Moto Z3 Play
- Brand: Moto
- Manufacturer: Motorola Mobility
- Type: Phablet
- First released: August 2018
- Predecessor: Moto Z2 Play
- Form factor: Slate
- Dimensions: H: 156.5 mm (6.16 in) W: 76.5 mm (3.01 in) D: 6.75 mm (0.266 in)
- Weight: 156 g (5.5 oz)
- Operating system: Original: Android 8.1 "Oreo" Current: Android 9.0 "Pie"
- CPU: Qualcomm Snapdragon 636
- GPU: Adreno 509
- Memory: 4 GB or 6 GB
- Storage: 32 GB up to 128 GB
- Removable storage: microSD up to 2 TB
- Battery: Non-removable 3000 mAh Li-ion
- Rear camera: 12 MP, f/2.0 aperture, 1.25 μm + 5 MP monochrome, Laser Autofocus (pDAF), Color Correlated Temperature (CCT) dual LED flash, Zero Shutter Lag (ZSL).
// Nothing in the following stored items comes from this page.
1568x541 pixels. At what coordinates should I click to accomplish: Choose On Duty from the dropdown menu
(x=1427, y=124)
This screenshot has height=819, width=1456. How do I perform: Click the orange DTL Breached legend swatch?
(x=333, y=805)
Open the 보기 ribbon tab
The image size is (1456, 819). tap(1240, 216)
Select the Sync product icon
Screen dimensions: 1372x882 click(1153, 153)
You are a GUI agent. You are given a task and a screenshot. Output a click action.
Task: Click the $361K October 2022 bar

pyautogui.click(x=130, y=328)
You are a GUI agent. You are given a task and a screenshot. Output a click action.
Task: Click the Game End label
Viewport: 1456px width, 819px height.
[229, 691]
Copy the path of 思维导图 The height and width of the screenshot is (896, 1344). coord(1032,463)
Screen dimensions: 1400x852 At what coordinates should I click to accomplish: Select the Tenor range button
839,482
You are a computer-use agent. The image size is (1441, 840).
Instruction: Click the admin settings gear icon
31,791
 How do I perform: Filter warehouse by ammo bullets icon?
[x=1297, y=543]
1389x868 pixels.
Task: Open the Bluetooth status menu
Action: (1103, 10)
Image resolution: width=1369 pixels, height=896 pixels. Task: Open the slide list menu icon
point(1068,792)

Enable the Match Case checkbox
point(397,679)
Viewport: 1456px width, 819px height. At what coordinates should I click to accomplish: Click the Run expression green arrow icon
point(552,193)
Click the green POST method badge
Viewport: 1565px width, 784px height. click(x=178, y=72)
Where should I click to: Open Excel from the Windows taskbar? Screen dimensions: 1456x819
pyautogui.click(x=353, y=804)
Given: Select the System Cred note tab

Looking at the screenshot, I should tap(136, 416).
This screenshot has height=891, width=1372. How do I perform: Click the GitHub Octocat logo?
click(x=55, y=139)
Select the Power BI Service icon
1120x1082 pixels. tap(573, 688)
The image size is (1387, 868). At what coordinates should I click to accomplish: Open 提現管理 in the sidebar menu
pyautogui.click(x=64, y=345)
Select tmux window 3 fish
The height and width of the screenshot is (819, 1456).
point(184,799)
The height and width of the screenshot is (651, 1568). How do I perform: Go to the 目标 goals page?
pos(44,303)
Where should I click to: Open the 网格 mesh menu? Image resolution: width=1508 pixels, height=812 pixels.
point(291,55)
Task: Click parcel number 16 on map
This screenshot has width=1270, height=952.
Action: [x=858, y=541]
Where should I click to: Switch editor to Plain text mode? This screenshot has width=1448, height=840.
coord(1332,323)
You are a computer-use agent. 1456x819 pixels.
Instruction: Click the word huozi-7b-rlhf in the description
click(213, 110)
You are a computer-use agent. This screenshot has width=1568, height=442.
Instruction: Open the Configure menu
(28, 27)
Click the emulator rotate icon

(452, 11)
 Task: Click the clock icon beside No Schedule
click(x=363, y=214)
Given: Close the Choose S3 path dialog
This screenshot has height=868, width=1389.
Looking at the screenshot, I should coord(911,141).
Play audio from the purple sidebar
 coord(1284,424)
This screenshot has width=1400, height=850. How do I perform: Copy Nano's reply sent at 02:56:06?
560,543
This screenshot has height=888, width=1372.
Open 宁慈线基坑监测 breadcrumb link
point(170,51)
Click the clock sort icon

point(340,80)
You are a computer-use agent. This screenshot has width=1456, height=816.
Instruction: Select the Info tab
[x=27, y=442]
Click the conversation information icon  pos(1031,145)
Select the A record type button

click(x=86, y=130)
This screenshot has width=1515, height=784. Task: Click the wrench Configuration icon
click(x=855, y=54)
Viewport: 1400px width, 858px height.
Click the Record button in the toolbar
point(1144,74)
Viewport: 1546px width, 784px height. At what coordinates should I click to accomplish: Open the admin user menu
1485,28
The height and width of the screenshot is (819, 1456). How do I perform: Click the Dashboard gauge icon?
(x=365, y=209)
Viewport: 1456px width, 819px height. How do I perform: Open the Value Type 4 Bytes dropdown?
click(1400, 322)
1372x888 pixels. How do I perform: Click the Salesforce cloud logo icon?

Video capture Up to 4K 30 fps, 1080p 60 fps
- Front camera: 8 MP, f/2.0 aperture, 1.12 μm, wide-angle 84° lens, screen flash Video capture 1080p 30 fps
- Display: 6.01 in (153 mm) Super AMOLED 2160 × 1080 (18:9 aspect ratio, 402 ppi)
- Connectivity: List Wi-Fi ; Wi-Fi Direct ; Wi-Fi hotspot ; DLNA ; GPS/GLONASS/BDS ; NFC ; Bluetooth ; USB-C ;

= Moto Z3 Play =

Android smartphone developed by Motorola Mobility

The Moto Z3 Play (stylized as Moto z³ Play by Motorola) is an Android smartphone developed by Motorola Mobility, as the successor to the Moto Z2 Play. It shares most of its features with the Moto Z3, but uses a SD636 SOC instead of a SD835.

== Reception ==
The phones features were generally liked. Its high price compared to competitors was cited as its major weakness.